◆ **Your goal**: Copy out all the records, word for word.

━━━━━ Given data

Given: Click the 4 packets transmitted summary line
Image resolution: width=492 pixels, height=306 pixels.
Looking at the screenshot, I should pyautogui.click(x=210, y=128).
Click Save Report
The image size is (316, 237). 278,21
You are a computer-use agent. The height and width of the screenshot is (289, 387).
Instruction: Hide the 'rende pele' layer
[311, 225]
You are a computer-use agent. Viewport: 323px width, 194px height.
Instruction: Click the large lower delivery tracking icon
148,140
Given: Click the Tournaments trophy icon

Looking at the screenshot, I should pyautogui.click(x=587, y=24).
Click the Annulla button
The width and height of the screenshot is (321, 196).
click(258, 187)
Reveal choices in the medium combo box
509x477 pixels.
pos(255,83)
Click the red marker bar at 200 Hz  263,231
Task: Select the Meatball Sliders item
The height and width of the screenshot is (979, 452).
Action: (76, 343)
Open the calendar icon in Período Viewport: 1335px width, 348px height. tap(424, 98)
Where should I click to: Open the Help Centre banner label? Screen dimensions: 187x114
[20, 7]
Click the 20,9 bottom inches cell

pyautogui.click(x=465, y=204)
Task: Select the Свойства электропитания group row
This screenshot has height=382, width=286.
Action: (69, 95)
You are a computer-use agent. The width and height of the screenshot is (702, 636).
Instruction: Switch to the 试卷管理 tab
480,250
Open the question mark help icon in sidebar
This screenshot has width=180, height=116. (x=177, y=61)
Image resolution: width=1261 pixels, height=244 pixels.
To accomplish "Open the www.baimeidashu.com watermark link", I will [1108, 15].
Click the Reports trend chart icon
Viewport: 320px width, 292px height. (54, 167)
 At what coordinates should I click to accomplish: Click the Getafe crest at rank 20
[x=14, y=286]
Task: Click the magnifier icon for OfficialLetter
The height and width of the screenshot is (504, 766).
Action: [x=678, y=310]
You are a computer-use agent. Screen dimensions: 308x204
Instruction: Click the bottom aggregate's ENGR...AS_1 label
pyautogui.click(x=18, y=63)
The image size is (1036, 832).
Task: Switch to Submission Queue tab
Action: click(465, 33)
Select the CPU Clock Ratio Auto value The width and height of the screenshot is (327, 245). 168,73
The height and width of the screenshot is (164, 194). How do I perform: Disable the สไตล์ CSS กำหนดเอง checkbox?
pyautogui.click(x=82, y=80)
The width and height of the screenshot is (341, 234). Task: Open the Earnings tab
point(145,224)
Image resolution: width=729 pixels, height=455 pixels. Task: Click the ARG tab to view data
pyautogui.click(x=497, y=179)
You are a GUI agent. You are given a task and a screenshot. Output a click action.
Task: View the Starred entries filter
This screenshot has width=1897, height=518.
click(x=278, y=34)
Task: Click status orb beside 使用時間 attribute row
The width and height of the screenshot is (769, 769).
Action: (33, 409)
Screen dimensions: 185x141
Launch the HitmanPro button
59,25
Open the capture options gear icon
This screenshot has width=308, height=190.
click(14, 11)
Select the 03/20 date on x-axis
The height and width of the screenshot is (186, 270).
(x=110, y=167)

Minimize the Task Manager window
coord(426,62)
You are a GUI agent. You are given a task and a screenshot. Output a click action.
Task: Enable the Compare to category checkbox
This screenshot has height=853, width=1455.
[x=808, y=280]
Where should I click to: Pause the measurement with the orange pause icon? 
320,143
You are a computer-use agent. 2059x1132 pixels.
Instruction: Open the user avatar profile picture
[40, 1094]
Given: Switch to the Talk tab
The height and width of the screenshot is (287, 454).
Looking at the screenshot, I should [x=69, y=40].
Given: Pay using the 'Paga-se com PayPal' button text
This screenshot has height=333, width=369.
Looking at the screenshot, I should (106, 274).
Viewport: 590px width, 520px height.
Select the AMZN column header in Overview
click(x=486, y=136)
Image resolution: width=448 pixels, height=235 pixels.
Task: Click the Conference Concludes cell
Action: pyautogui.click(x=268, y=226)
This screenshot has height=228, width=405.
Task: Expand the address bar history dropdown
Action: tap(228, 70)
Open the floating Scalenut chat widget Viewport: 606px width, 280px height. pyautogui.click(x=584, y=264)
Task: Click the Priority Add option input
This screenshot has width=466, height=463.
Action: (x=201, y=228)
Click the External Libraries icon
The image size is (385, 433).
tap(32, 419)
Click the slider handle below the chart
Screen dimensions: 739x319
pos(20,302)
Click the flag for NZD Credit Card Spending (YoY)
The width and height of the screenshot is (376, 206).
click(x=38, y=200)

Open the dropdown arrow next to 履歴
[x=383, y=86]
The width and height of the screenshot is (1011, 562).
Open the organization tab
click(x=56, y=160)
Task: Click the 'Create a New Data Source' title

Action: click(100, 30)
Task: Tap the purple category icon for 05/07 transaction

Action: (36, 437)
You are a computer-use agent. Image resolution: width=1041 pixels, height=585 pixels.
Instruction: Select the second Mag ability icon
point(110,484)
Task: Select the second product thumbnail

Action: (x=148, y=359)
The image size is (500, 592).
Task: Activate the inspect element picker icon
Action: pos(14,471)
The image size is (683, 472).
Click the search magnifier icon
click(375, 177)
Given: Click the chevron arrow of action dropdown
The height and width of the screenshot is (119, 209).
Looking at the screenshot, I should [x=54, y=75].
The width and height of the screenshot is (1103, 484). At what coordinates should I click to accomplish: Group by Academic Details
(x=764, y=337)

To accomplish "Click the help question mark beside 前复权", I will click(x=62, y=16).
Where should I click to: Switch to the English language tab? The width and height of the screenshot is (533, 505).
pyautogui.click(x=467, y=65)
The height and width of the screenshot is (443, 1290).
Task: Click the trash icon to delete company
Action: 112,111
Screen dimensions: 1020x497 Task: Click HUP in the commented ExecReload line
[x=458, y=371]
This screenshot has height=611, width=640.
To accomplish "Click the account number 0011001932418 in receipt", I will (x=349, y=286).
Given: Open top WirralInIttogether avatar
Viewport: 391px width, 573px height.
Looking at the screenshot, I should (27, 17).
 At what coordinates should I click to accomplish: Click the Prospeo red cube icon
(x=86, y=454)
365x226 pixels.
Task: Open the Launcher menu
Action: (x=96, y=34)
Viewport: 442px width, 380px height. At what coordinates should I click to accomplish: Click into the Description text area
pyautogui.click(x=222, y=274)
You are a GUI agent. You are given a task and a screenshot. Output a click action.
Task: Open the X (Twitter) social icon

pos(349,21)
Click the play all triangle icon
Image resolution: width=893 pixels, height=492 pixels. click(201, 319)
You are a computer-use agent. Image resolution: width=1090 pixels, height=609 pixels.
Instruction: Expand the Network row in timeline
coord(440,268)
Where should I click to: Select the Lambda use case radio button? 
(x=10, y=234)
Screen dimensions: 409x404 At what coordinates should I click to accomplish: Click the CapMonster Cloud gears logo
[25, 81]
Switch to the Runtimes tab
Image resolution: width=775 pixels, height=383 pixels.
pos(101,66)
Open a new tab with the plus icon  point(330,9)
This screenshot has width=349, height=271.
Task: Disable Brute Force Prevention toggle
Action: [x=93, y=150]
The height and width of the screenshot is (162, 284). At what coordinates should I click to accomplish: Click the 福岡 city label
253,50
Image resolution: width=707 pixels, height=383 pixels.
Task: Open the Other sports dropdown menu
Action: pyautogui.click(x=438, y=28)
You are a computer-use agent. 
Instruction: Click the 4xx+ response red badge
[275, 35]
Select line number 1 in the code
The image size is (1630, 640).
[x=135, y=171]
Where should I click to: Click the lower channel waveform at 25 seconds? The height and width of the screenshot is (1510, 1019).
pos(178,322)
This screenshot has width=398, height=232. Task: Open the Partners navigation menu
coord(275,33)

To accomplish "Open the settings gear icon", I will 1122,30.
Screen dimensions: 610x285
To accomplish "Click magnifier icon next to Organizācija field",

━━━━━━━━━━

◆ **Written answer**:
Given: Click the 4 packets transmitted summary line
Image resolution: width=492 pixels, height=306 pixels.
Looking at the screenshot, I should pyautogui.click(x=210, y=128).
Click Save Report
The image size is (316, 237). 278,21
You are a computer-use agent. The height and width of the screenshot is (289, 387).
Instruction: Hide the 'rende pele' layer
[311, 225]
You are a computer-use agent. Viewport: 323px width, 194px height.
Instruction: Click the large lower delivery tracking icon
148,140
Given: Click the Tournaments trophy icon

Looking at the screenshot, I should pyautogui.click(x=587, y=24).
Click the Annulla button
The width and height of the screenshot is (321, 196).
click(258, 187)
Reveal choices in the medium combo box
509x477 pixels.
pos(255,83)
Click the red marker bar at 200 Hz  263,231
Task: Select the Meatball Sliders item
The height and width of the screenshot is (979, 452).
Action: (76, 343)
Open the calendar icon in Período Viewport: 1335px width, 348px height. tap(424, 98)
Where should I click to: Open the Help Centre banner label? Screen dimensions: 187x114
[20, 7]
Click the 20,9 bottom inches cell

pyautogui.click(x=465, y=204)
Task: Select the Свойства электропитания group row
This screenshot has height=382, width=286.
Action: (69, 95)
You are a computer-use agent. The width and height of the screenshot is (702, 636).
Instruction: Switch to the 试卷管理 tab
480,250
Open the question mark help icon in sidebar
This screenshot has width=180, height=116. (x=177, y=61)
Image resolution: width=1261 pixels, height=244 pixels.
To accomplish "Open the www.baimeidashu.com watermark link", I will [1108, 15].
Click the Reports trend chart icon
Viewport: 320px width, 292px height. (54, 167)
 At what coordinates should I click to accomplish: Click the Getafe crest at rank 20
[x=14, y=286]
Task: Click the magnifier icon for OfficialLetter
The height and width of the screenshot is (504, 766).
Action: [x=678, y=310]
You are a computer-use agent. Screen dimensions: 308x204
Instruction: Click the bottom aggregate's ENGR...AS_1 label
pyautogui.click(x=18, y=63)
The image size is (1036, 832).
Task: Switch to Submission Queue tab
Action: click(465, 33)
Select the CPU Clock Ratio Auto value The width and height of the screenshot is (327, 245). 168,73
The height and width of the screenshot is (164, 194). How do I perform: Disable the สไตล์ CSS กำหนดเอง checkbox?
pyautogui.click(x=82, y=80)
The width and height of the screenshot is (341, 234). Task: Open the Earnings tab
point(145,224)
Image resolution: width=729 pixels, height=455 pixels. Task: Click the ARG tab to view data
pyautogui.click(x=497, y=179)
You are a GUI agent. You are given a task and a screenshot. Output a click action.
Task: View the Starred entries filter
This screenshot has width=1897, height=518.
click(x=278, y=34)
Task: Click status orb beside 使用時間 attribute row
The width and height of the screenshot is (769, 769).
Action: (33, 409)
Screen dimensions: 185x141
Launch the HitmanPro button
59,25
Open the capture options gear icon
This screenshot has width=308, height=190.
click(14, 11)
Select the 03/20 date on x-axis
The height and width of the screenshot is (186, 270).
(x=110, y=167)

Minimize the Task Manager window
coord(426,62)
You are a GUI agent. You are given a task and a screenshot. Output a click action.
Task: Enable the Compare to category checkbox
This screenshot has height=853, width=1455.
[x=808, y=280]
Where should I click to: Pause the measurement with the orange pause icon? 
320,143
You are a computer-use agent. 2059x1132 pixels.
Instruction: Open the user avatar profile picture
[40, 1094]
Given: Switch to the Talk tab
The height and width of the screenshot is (287, 454).
Looking at the screenshot, I should [x=69, y=40].
Given: Pay using the 'Paga-se com PayPal' button text
This screenshot has height=333, width=369.
Looking at the screenshot, I should (106, 274).
Viewport: 590px width, 520px height.
Select the AMZN column header in Overview
click(x=486, y=136)
Image resolution: width=448 pixels, height=235 pixels.
Task: Click the Conference Concludes cell
Action: pyautogui.click(x=268, y=226)
This screenshot has height=228, width=405.
Task: Expand the address bar history dropdown
Action: tap(228, 70)
Open the floating Scalenut chat widget Viewport: 606px width, 280px height. pyautogui.click(x=584, y=264)
Task: Click the Priority Add option input
This screenshot has width=466, height=463.
Action: (x=201, y=228)
Click the External Libraries icon
The image size is (385, 433).
tap(32, 419)
Click the slider handle below the chart
Screen dimensions: 739x319
pos(20,302)
Click the flag for NZD Credit Card Spending (YoY)
The width and height of the screenshot is (376, 206).
click(x=38, y=200)

Open the dropdown arrow next to 履歴
[x=383, y=86]
The width and height of the screenshot is (1011, 562).
Open the organization tab
click(x=56, y=160)
Task: Click the 'Create a New Data Source' title

Action: click(100, 30)
Task: Tap the purple category icon for 05/07 transaction

Action: (36, 437)
You are a computer-use agent. Image resolution: width=1041 pixels, height=585 pixels.
Instruction: Select the second Mag ability icon
point(110,484)
Task: Select the second product thumbnail

Action: (x=148, y=359)
The image size is (500, 592).
Task: Activate the inspect element picker icon
Action: pos(14,471)
The image size is (683, 472).
Click the search magnifier icon
click(375, 177)
Given: Click the chevron arrow of action dropdown
The height and width of the screenshot is (119, 209).
Looking at the screenshot, I should [x=54, y=75].
The width and height of the screenshot is (1103, 484). At what coordinates should I click to accomplish: Group by Academic Details
(x=764, y=337)

To accomplish "Click the help question mark beside 前复权", I will click(x=62, y=16).
Where should I click to: Switch to the English language tab? The width and height of the screenshot is (533, 505).
pyautogui.click(x=467, y=65)
The height and width of the screenshot is (443, 1290).
Task: Click the trash icon to delete company
Action: 112,111
Screen dimensions: 1020x497 Task: Click HUP in the commented ExecReload line
[x=458, y=371]
This screenshot has height=611, width=640.
To accomplish "Click the account number 0011001932418 in receipt", I will (x=349, y=286).
Given: Open top WirralInIttogether avatar
Viewport: 391px width, 573px height.
Looking at the screenshot, I should (27, 17).
 At what coordinates should I click to accomplish: Click the Prospeo red cube icon
(x=86, y=454)
365x226 pixels.
Task: Open the Launcher menu
Action: (x=96, y=34)
Viewport: 442px width, 380px height. At what coordinates should I click to accomplish: Click into the Description text area
pyautogui.click(x=222, y=274)
You are a GUI agent. You are given a task and a screenshot. Output a click action.
Task: Open the X (Twitter) social icon

pos(349,21)
Click the play all triangle icon
Image resolution: width=893 pixels, height=492 pixels. click(201, 319)
You are a computer-use agent. Image resolution: width=1090 pixels, height=609 pixels.
Instruction: Expand the Network row in timeline
coord(440,268)
Where should I click to: Select the Lambda use case radio button? 
(x=10, y=234)
Screen dimensions: 409x404 At what coordinates should I click to accomplish: Click the CapMonster Cloud gears logo
[25, 81]
Switch to the Runtimes tab
Image resolution: width=775 pixels, height=383 pixels.
pos(101,66)
Open a new tab with the plus icon  point(330,9)
This screenshot has width=349, height=271.
Task: Disable Brute Force Prevention toggle
Action: [x=93, y=150]
The height and width of the screenshot is (162, 284). At what coordinates should I click to accomplish: Click the 福岡 city label
253,50
Image resolution: width=707 pixels, height=383 pixels.
Task: Open the Other sports dropdown menu
Action: pyautogui.click(x=438, y=28)
You are a computer-use agent. 
Instruction: Click the 4xx+ response red badge
[275, 35]
Select line number 1 in the code
The image size is (1630, 640).
[x=135, y=171]
Where should I click to: Click the lower channel waveform at 25 seconds? The height and width of the screenshot is (1510, 1019).
pos(178,322)
This screenshot has width=398, height=232. Task: Open the Partners navigation menu
coord(275,33)

To accomplish "Open the settings gear icon", I will 1122,30.
Screen dimensions: 610x285
To accomplish "Click magnifier icon next to Organizācija field",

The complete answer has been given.